Un biofilm? Troppo semplice per la Von Trotta. La vita è di Hildegard von Bingen (1098-1179), suora benedettina tedesca “offerta a Dio” quando aveva soli 8 anni (siamo in piena attività dei crociati, l’occupazione di Gerusalemme è del 1099), ma la regista la racconta con specifica attenzione al valore di trasferimento del linguaggio dalla sfera religiosa e mistica alla traduzione attuale in termini di conquista femminile del potere, della coscienza del potere della parola e dei gesti nel contesto “terreno”.  Il film è leggibile infatti al di là della fede, le visioni che Ildegarda dice di avere trasmettono messaggi divini e insieme danno forza alla suora e poi alla badessa del convento di Disibodenberg, per “illuminare” di scienza e di sapienza le altre suore che vivono con lei.

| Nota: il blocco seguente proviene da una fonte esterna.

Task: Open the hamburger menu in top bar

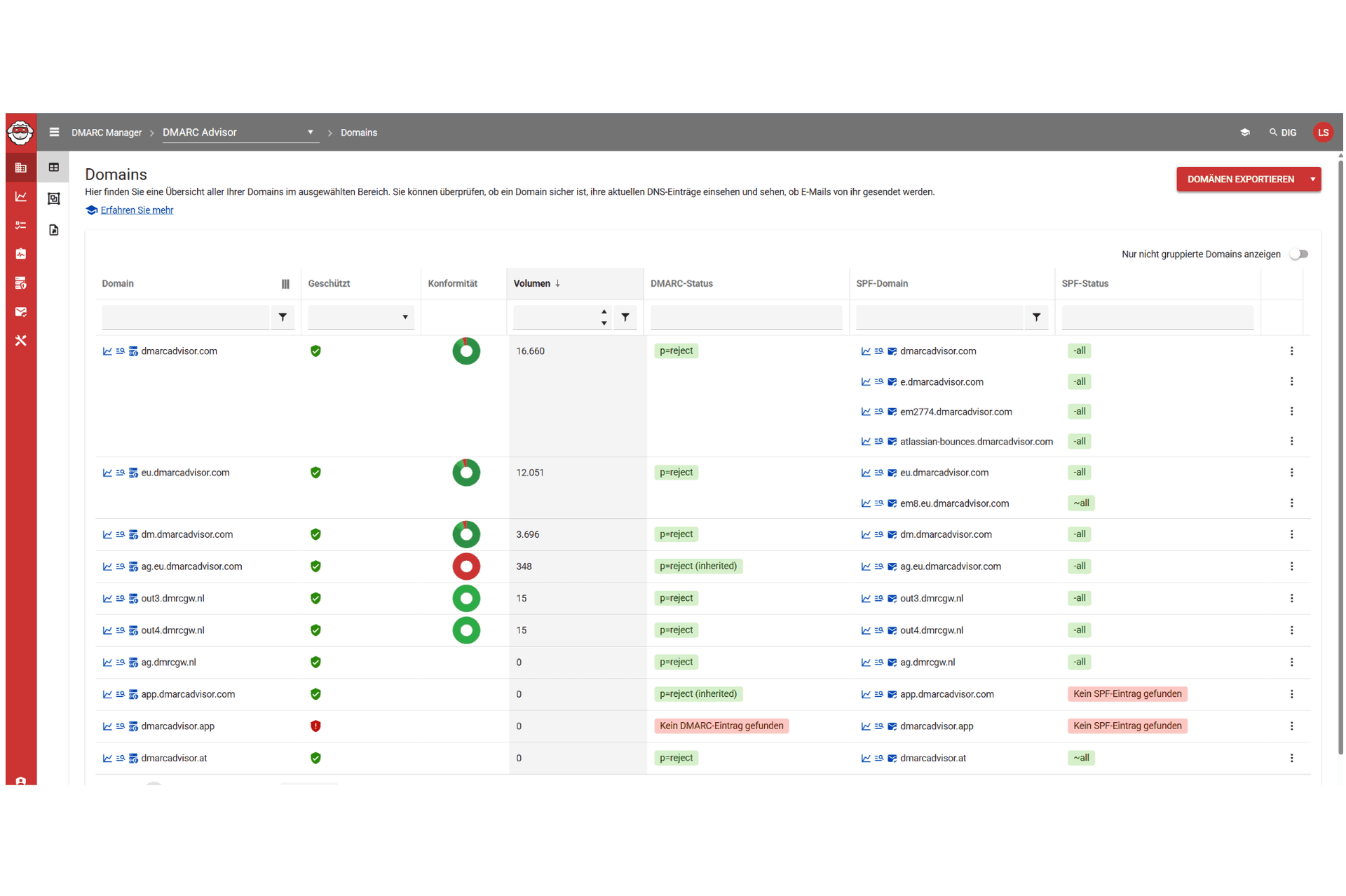Action: click(x=54, y=132)
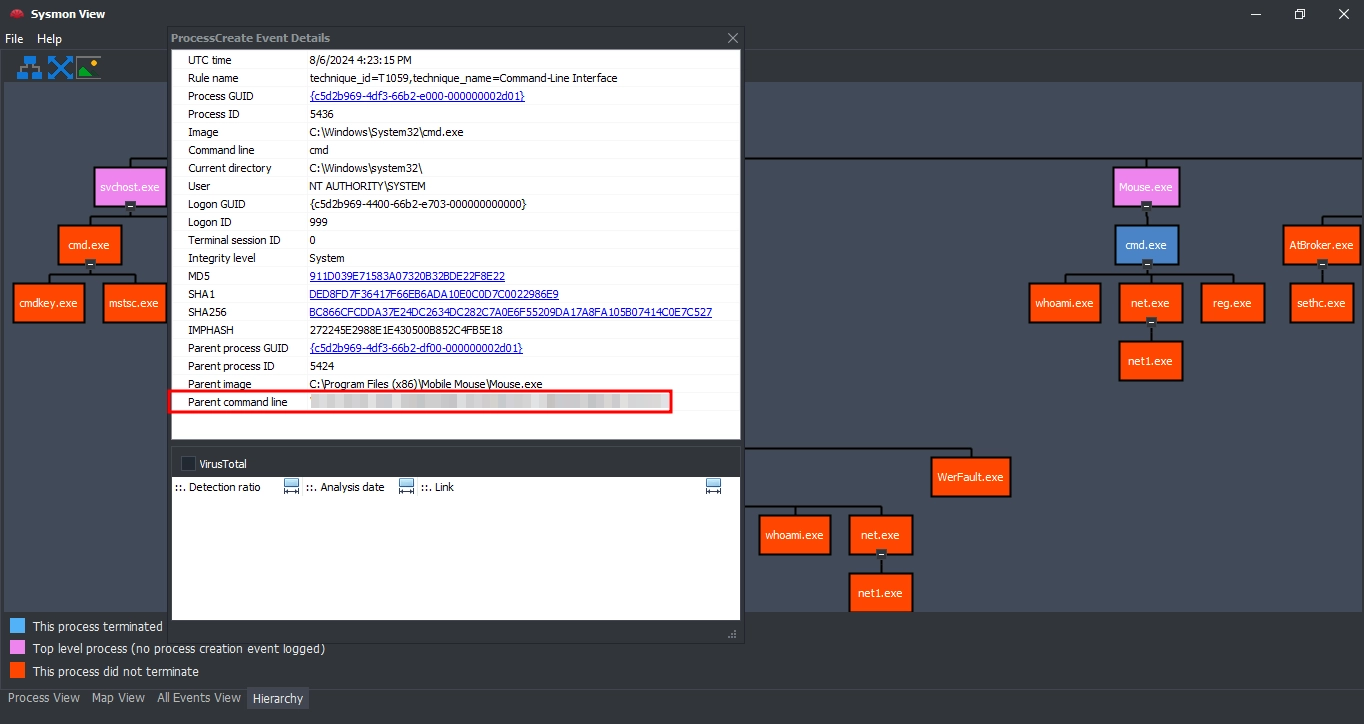Close the ProcessCreate Event Details dialog

click(733, 38)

Mentre riferisce degli eventi dell’anima (non solo della mente, precisa ella stessa), Ildegarda fa chiarezza delle sue intenzioni, percorrendo un cammino lineare nel senso di una progressiva liberazione dall’oscurantismo dei tempi. Non a caso la prima scena di Vision riguarda l’ultima notte del primo millennio e la paurosa attesa della fine del mondo, alla quale invece fa seguito la luce del nuovo giorno. Intelligenza e cultura (la giovane suora, proveniente da famiglia nobile e quindi educata in monastero dall’aristocratica Jutta di Sponheim/Stolze, ha sempre continuato a studiare la natura, la filosofia, l’arte e la poesia) sono le armi che rendono efficaci le intuizioni della suora, la quale ottiene dapprima dai monaci il permesso di esternare il contenuto delle sue visioni e poi, dal Papa, di realizzare la costruzione di un nuovo convento a Rupertsberg, su donazioni di terre “sottratte” all’avidità dei Benedettini. Infine, il traguardo più ambìto: la predicazione. Ildegarda è la prima donna della storia ad ottenere ufficialmente dalla Chiesa di portare la propria parola in giro per l’Europa. Tutto questo è visto dalla Von Trotta con geometrica misura e con poetica trasparenza. Nessun accenno ad aspetti “misterici” di stampo medievale. Gli affetti e i contrasti, personali e sociali, che durante il film emergono – esemplare il rapporto con Richardis (Herzsprung), la giovane nuova arrivata – non si traducono mai in storia personale né, peggio, in fotoromanzo sia pure nobilitato dallo stile: l’impulso alla riflessione resta vivo in ogni inquadratura. Notevole l’interpretazione di Barbara Sukowa.